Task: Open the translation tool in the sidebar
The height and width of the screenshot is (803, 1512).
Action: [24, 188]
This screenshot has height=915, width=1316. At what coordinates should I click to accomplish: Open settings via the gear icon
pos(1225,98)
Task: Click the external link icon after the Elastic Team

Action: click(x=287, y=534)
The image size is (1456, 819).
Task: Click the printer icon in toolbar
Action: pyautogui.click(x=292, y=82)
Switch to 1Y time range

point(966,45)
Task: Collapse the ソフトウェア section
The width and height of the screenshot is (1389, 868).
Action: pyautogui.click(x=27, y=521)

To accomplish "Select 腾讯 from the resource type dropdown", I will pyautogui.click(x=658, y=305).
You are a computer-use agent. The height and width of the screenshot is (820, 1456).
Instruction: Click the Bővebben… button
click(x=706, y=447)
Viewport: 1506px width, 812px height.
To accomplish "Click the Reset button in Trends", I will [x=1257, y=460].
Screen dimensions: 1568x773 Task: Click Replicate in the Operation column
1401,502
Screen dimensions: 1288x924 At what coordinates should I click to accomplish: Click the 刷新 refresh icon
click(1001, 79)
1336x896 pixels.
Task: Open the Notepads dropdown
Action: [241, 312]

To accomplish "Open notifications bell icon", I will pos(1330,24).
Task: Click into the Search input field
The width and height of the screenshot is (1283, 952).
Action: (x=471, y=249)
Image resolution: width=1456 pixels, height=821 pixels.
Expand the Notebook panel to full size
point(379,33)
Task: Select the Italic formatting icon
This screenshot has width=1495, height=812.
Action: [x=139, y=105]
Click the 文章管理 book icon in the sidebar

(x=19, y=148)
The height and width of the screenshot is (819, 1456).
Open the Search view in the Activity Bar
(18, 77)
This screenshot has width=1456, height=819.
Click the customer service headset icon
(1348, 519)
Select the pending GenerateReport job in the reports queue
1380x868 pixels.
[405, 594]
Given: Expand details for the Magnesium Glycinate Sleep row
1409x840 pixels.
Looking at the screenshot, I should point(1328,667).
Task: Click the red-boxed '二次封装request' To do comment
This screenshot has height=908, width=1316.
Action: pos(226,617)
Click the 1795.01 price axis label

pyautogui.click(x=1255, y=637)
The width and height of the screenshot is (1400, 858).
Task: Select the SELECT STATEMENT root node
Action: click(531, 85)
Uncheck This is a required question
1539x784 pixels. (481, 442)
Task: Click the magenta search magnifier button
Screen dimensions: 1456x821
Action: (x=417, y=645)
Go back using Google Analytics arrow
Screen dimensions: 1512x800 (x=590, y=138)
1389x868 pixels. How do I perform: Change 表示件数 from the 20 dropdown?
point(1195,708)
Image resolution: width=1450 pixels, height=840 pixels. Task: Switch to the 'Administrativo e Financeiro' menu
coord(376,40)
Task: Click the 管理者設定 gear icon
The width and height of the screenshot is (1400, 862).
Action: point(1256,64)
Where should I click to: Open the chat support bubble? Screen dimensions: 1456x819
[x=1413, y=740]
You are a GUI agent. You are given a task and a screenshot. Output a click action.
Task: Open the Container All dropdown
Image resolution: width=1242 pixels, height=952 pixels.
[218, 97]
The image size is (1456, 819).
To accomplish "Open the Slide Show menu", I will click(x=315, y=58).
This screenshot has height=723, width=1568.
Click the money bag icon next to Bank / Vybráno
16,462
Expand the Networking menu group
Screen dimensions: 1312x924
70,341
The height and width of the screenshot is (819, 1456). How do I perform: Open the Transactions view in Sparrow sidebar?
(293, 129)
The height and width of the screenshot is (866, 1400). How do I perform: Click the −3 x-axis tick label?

----------

Work through the entries, filtering for the string "will", and copy each line that holds it.

To accomplish "Select 腾讯 from the resource type dropdown", I will pyautogui.click(x=658, y=305).
To accomplish "Click the Reset button in Trends", I will [x=1257, y=460].
To accomplish "Open notifications bell icon", I will pos(1330,24).
To accomplish "Open the Slide Show menu", I will click(x=315, y=58).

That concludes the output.